## SUPPLIED DATA

■ ■ ■ ■ ■

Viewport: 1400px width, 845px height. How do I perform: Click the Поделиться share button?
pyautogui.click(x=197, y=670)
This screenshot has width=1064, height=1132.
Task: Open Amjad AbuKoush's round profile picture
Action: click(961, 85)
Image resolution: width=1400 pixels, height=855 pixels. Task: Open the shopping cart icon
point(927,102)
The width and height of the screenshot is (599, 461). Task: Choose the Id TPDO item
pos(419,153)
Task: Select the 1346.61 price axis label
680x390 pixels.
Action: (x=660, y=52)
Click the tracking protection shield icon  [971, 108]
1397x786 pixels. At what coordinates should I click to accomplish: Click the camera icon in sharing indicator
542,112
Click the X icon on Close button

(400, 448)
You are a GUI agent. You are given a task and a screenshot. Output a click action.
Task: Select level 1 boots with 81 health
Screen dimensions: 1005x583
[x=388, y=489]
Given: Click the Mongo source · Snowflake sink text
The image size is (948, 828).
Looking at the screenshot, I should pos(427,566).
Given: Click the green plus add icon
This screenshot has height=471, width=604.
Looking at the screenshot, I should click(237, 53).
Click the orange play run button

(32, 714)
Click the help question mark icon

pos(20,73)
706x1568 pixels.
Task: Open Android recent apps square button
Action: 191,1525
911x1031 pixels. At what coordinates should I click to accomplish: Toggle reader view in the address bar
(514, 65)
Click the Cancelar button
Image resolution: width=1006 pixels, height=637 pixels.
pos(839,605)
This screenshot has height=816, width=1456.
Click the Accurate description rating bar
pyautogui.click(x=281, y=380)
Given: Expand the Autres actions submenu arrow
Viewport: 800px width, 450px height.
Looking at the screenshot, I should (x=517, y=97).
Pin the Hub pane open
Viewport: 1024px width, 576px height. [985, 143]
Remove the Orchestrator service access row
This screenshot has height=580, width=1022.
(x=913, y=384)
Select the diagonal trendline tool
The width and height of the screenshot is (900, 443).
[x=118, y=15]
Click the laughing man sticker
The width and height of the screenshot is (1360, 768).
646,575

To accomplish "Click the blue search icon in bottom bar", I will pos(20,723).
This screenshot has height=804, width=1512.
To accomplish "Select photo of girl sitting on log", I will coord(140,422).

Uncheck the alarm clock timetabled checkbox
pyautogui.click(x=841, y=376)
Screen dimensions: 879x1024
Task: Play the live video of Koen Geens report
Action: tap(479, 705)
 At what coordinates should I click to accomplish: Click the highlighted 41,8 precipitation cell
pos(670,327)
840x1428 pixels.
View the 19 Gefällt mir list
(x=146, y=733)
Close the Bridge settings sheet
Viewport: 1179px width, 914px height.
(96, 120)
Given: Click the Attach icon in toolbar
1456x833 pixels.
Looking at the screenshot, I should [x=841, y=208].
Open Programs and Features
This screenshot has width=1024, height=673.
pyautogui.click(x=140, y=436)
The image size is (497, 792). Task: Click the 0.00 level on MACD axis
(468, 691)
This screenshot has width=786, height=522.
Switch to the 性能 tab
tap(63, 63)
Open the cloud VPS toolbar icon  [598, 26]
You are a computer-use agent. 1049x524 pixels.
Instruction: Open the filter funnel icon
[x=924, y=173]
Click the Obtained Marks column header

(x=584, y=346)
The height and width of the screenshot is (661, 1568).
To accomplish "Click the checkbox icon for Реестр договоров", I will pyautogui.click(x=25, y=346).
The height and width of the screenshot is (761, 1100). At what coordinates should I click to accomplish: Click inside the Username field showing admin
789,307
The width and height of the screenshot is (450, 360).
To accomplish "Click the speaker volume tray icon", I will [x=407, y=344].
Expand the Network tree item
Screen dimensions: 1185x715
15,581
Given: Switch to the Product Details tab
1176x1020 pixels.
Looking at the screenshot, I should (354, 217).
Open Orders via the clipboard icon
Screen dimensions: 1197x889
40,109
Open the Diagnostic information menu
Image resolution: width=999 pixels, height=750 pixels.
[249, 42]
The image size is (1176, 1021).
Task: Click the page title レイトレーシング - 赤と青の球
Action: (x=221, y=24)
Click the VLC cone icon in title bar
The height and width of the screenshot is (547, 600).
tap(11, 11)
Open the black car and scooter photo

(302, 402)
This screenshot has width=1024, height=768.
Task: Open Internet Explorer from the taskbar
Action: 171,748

■ ■ ■ ■ ■

## PROBLEM DETAILS
Using the records above, report each line with the string "toolbar".

## RESULT OF THE TASK
Given: Click the Attach icon in toolbar
Open the cloud VPS toolbar icon  [598, 26]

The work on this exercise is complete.